Cet après midi avaient lieu les deux derniers matches de la treizième journée de D1 féminine. Le leader Metz a accentué son avance sur Le Havre grâce à sa victoire (27-23) conjuguée à la défaite normande sur son parquet contre Nîmes (26-29).
Tandis que, fin janvier, Metz reprenait les commandes du championnat, à la faveur de sa victoire sur les protégées de Fred Bougeant (28-24), il leur fallait encore confirmer lors de ce mois de février. C’est chose faite avec quatre victoires en autant de rencontres. Pancevo, deux fois en coupe de l’EHF, Angoulême et enfin, Dijon, sont passées au scalp du champion en titre.
Ce match face à Dijon, justement. Les filles d’Elena Groposila et Pierre Terzi étaient les épouvantails depuis la reprise post Mondial. Elles restaient sur une impressionnante série de sept victoires consécutives, dont la dernière face au Issy les Moulineaux de Sophie Herbrecht, Allison Pineau et leurs copines (29-23). Cependant, pour leur déplacement en terre lorraine, les Dijonnaises déploraient les absences conjuguées de Véronique Pecqueux- Rolland, Céline Murigneux, ainsi que Rachida Hadj. De ce fait, elles n’étaient que onze sur la feuille de match.
Côté messin, Sandor Rac ne pouvait pas compter sur Amandine Leynaud qui soigne toujours sa rétine, ni sur Christine Vanparys, grippée. De plus, Vesna Horacek et Hélène François étaient encore convalescentes suite au déplacement en Charente mercredi. Enfin, Delphine Guehl a joué, diminuée par un rhume.
Le début de rencontre laisse à penser que les locales vont continuer leur série victorieuse sans trop de souci. Elles mènent rapidement de quatre longueurs (5-1, 11ème), profitant d’une défense très solide et d’une Linda Pradel ne laissant rien passer. C’est alors le moment que choisit Pierre Terzi pour poser son temps mort. Ce réajustement tactique porte rapidement ses fruits. Les coéquipières de Ludivine Jacquinot parviennent à égaliser (8-8, 18ème, puis 10-10, 25ème). Le but au buzzer de Pavla Poznarova permet aux jaunes et bleues de passer en tête à la pause (12-11, 30ème).
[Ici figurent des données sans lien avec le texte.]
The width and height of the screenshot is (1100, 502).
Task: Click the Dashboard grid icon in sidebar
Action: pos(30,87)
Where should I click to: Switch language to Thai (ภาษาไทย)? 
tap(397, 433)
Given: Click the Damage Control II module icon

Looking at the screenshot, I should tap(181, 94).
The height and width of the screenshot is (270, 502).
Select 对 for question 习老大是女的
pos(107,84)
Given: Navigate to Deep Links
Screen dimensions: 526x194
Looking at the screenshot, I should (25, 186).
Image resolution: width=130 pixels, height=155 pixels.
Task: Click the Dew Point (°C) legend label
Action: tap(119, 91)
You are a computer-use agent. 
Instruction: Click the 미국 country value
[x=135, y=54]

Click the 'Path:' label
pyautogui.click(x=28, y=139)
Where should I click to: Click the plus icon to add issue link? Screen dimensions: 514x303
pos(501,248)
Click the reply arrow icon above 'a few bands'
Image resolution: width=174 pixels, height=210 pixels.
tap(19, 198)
Dès la reprise, Isabelle Wendling débute une série de quatre buts consécutifs (16-11, 35ème). L’écart perdure encore cinq minutes, mais, par la suite, le match est plus serré. Les Côte d’Oriennes ne baissent pas les bras et profitent de quelques ratés messins, notamment de Katty Piejos en contre-attaque. L’ailière internationale termine tout de même la partie avec six réalisations au compteur. Delphine Guehl, son pendant coté gauche, bien que diminuée, est créditée de quatre buts sur six tentatives. Mais, la grande dame de ce match est sans conteste Lenka Kysucanova. Au cours de ce second acte, l’arrière gauche tchèque a montré toute son importance dans le dispositif mosellan. En ajoutant ses dix réalisations cet après midi, dont un jet de sept mètres, elle porte son total à 92 buts. De plus, elle apporte beaucoup de par sa vision du jeu. Dans ce match, cela a été très important pour empêcher les Dijonnaises de recoller au score, ce qu’elles sont proches de faire (19-18, 44ème). Dans le dernier quart d’heure, les joueuses de Metz Handball construisent leur douzième succès de la saison en parvenant à reprendre un petit matelas de quatre buts pour finir à 27-23 au coup de sifflet final.
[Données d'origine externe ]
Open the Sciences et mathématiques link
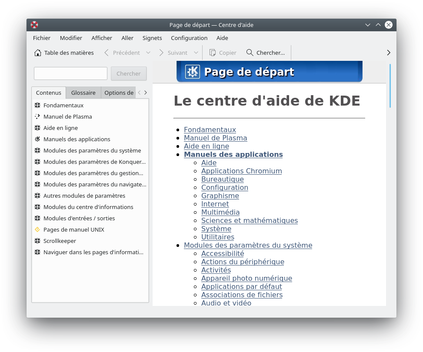The width and height of the screenshot is (423, 352). pos(249,220)
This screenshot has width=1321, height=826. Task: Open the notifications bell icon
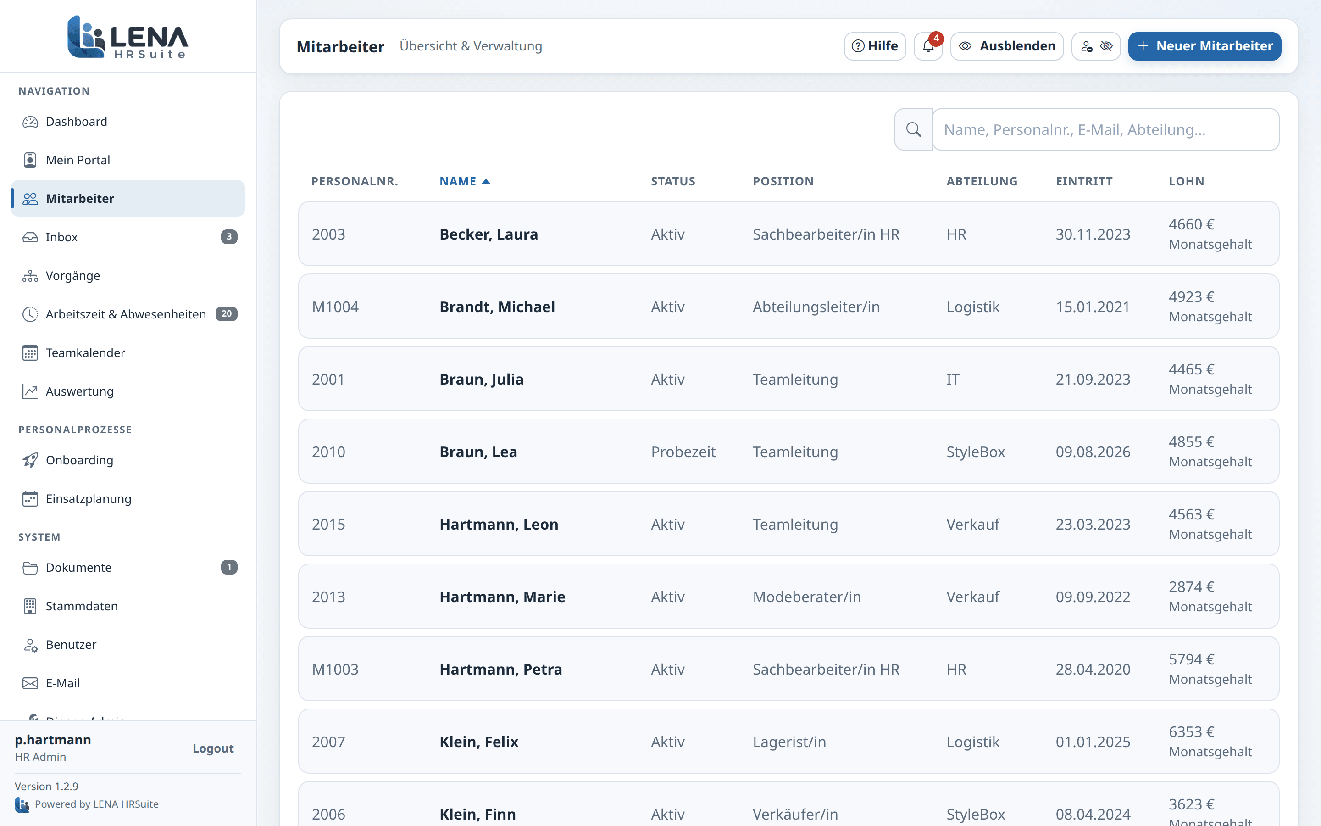[928, 46]
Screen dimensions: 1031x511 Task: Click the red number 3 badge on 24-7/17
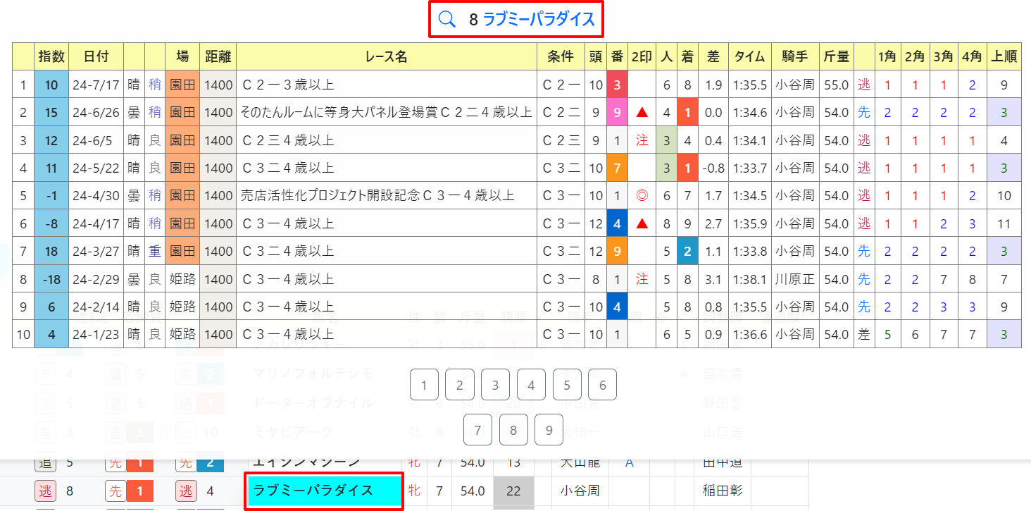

Au terme de cette treizième journée, les messines comptent donc trois points d’avance sur leur dauphin Le Havre qui s’est incliné dans sa salle (26-29). Les efforts consentis tout au long de ce mois de février, notamment cette qualification pour les quarts de finale de la Coupe des vainqueurs de coupes, ont sans doute joué un rôle important pour un groupe ne disposant pas d’un grand nombre de rotations. Le retour de Rafika Marzouk, suite à sa longue indisponibilité, ne pourra être que salutaire pour les ciel et marine. La prochaine journée verra Metz se rendre à Besançon pour une rencontre qui rappelle des duels de haut de tableau dans un passé récent. De son coté, Le Havre affrontera Angoulême pour conserver ses chances dans la course au titre. Malgré l’avance prise par les filles du président Weizman, ce championnat est loin d’être joué.